Yes, I had my crashes also, as I believe everyone here did, the most frustrating thing is when you realize it's going to crash and you can't do anything, just watch it and thinking "oh no, my poor craft". It reminds me of a motorcycle crash I had some years ago, during the entire time I was sliding on the asphalt I could not take my eyes from my poor bike... who cares about injuries, skin grows again, but my bike... :)
Toby,
I have a Skywalker and have had a couple previously and love them. I just got a Fiberglass "Skywalker" but have not outfit it yet. Curious if you have yours flying, what the flying weight is relative to a foam Skywalker, what problems (if any) you had with CG, and if you are hand launching or using landing gear?
Thomas, I haven't flown all of the various foam options so I can only recommend on my experience.
The SkyFun is good, its probably a little more challenging to fly without the APM than some of the others but with an APM its rock solid.

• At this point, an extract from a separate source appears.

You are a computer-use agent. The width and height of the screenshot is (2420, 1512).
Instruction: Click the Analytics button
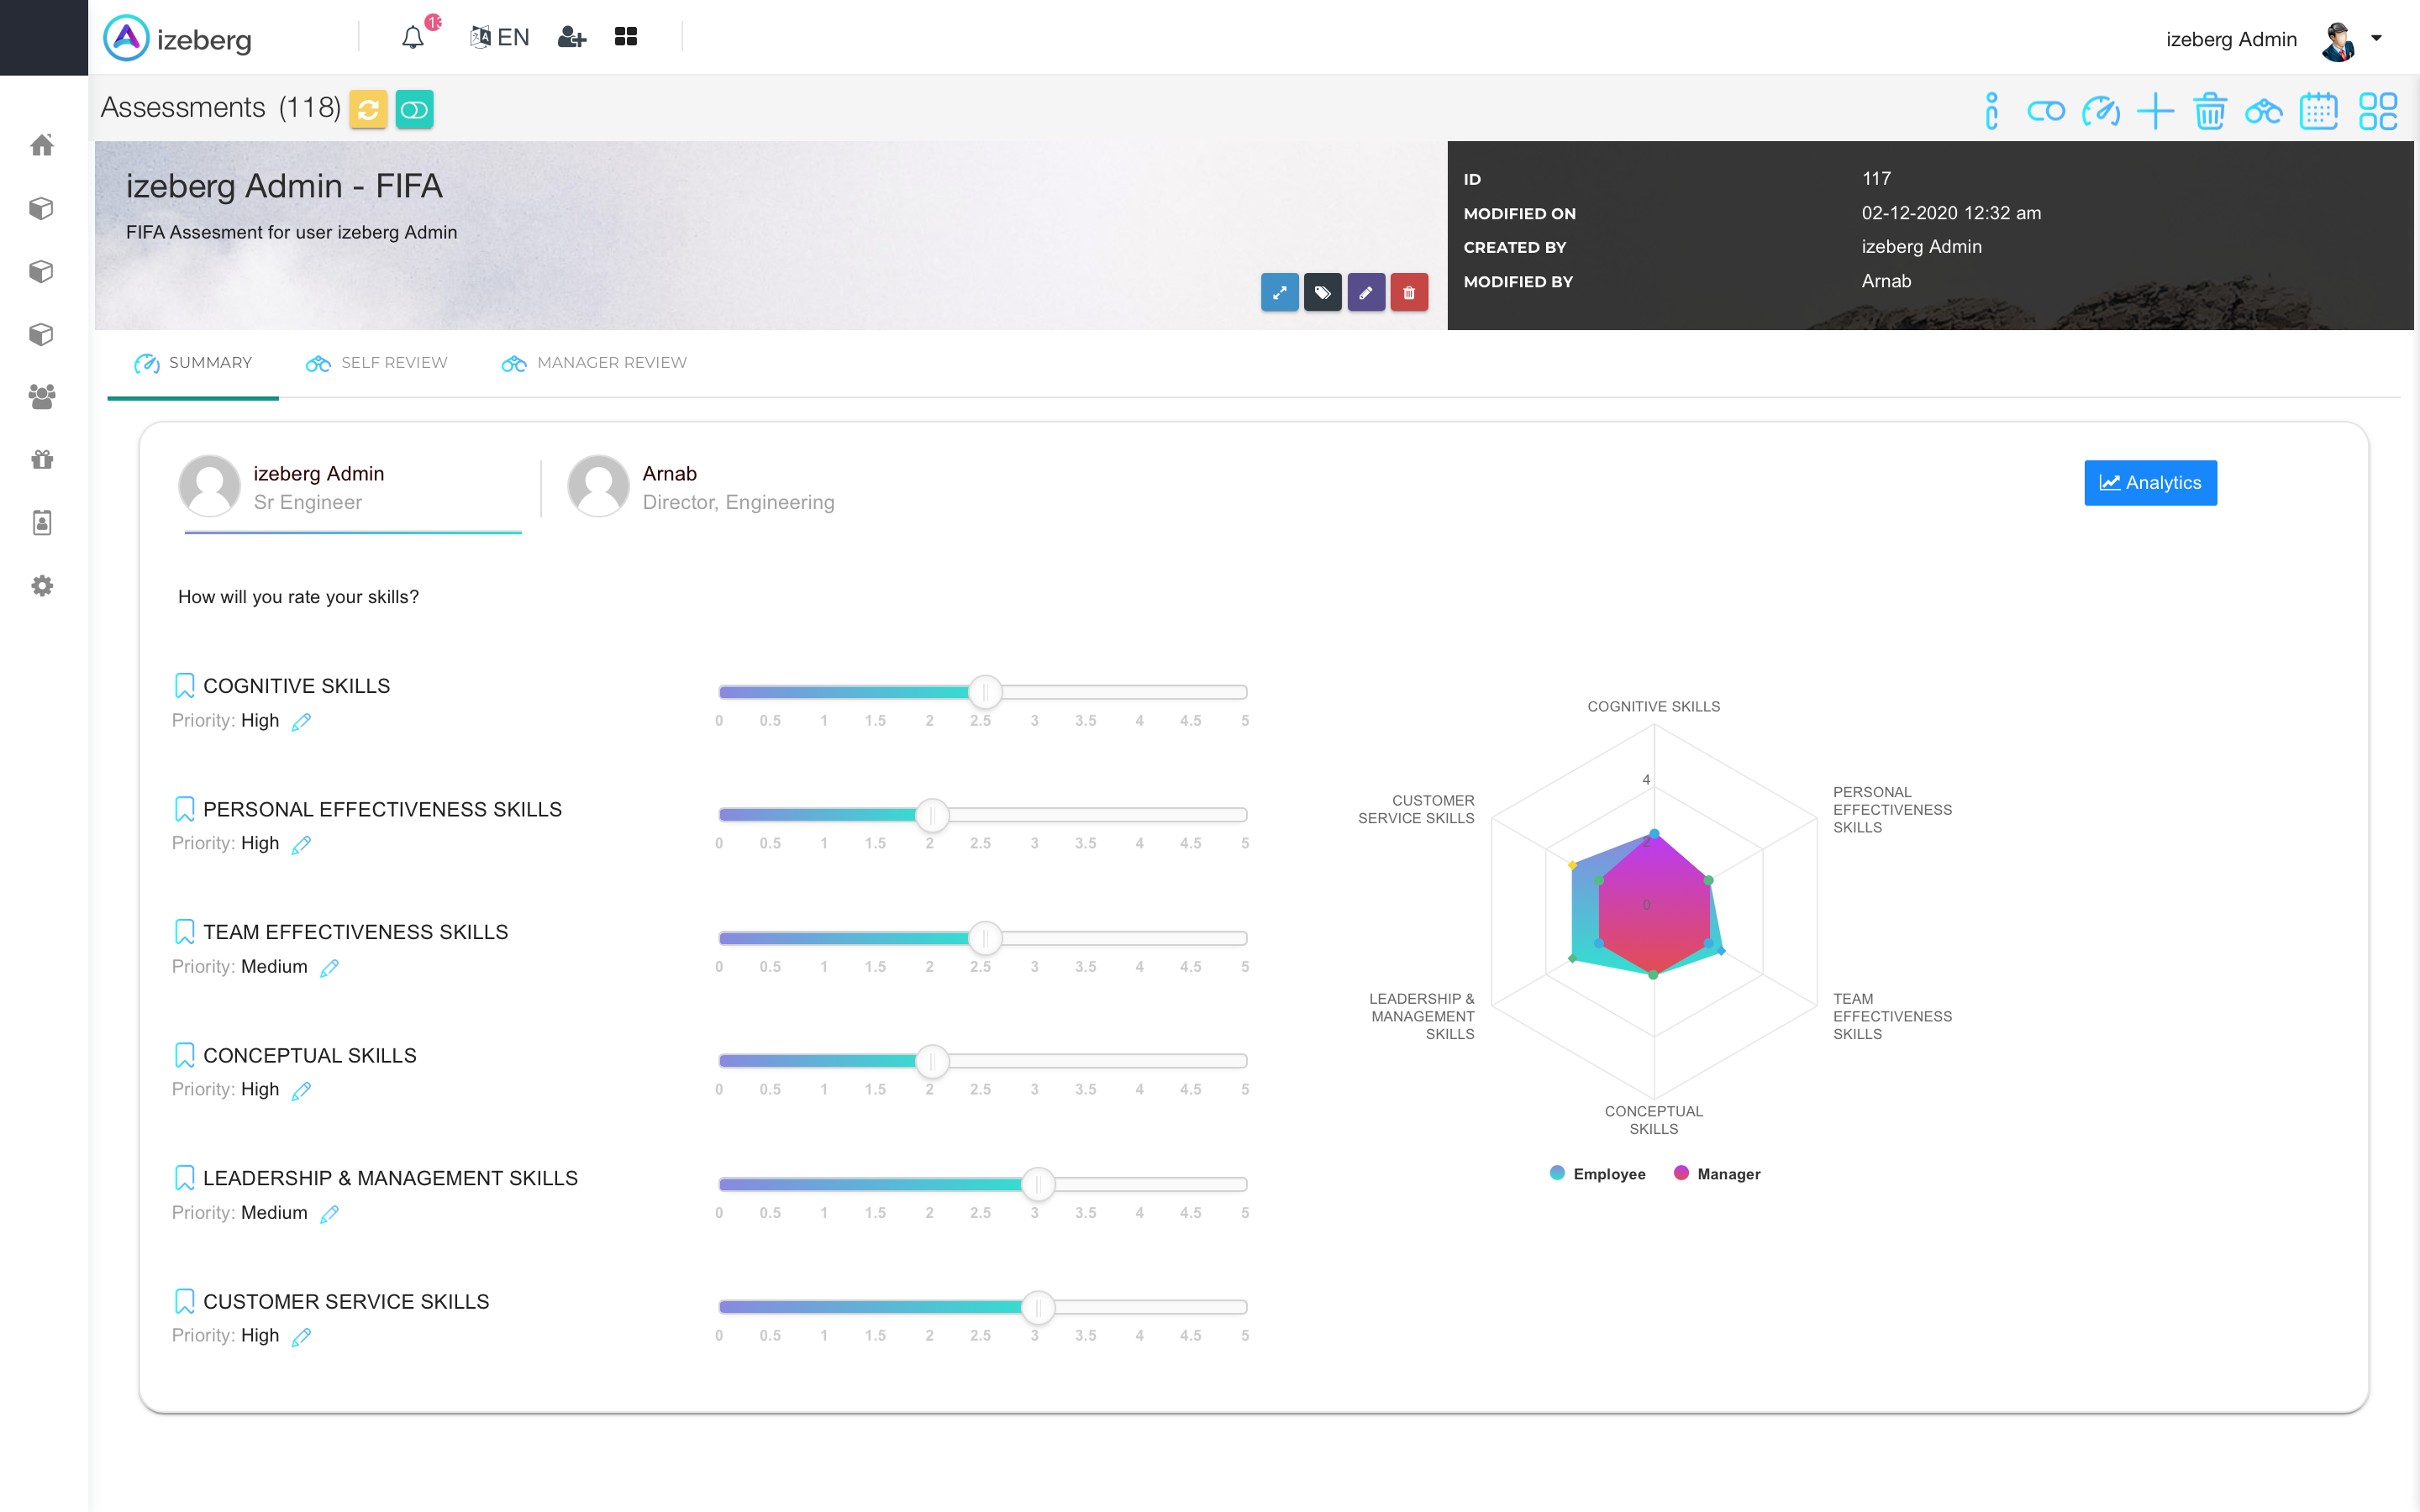tap(2150, 483)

Bixlers seem to be very popular choices and as Hans says, very easy to repair.
I have a composite Skywalker now and this is a great platform, so I would suggest as others have that the foam version of the Skywalker would also be a great choice.
Thanks for sharing. Toby. In life, as in RC, t's always best to learn vicariously from someone else's mistakes. With all the crashes, I think more explosive fast passed music would go with this vid. Now, I feel too mello.

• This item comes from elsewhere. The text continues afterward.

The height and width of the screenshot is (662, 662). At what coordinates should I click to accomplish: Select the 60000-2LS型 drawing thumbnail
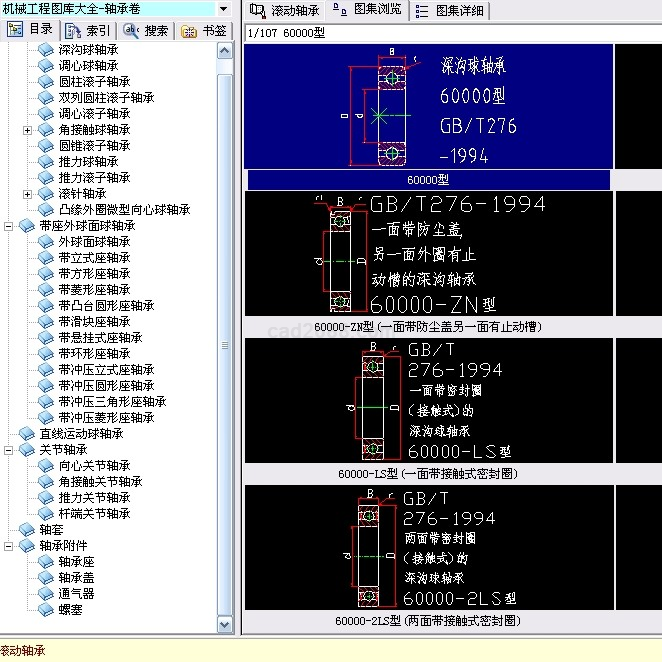point(428,547)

my bixler has crashed over 50 hard times with camera equip, huge batteries, lights ...........all kinds of stuff attached,, but with foam safe ca glue and accelerator it hasnt been down for more then a few seconds. foam is the way to go
So, given all that...what would your cheap foamie of choice be?
Well done Toby I think impatience is the biggest newbie mistake. People should learn to fly first. Then you know when an airframe is too heavy or flying incorrectly from the hand.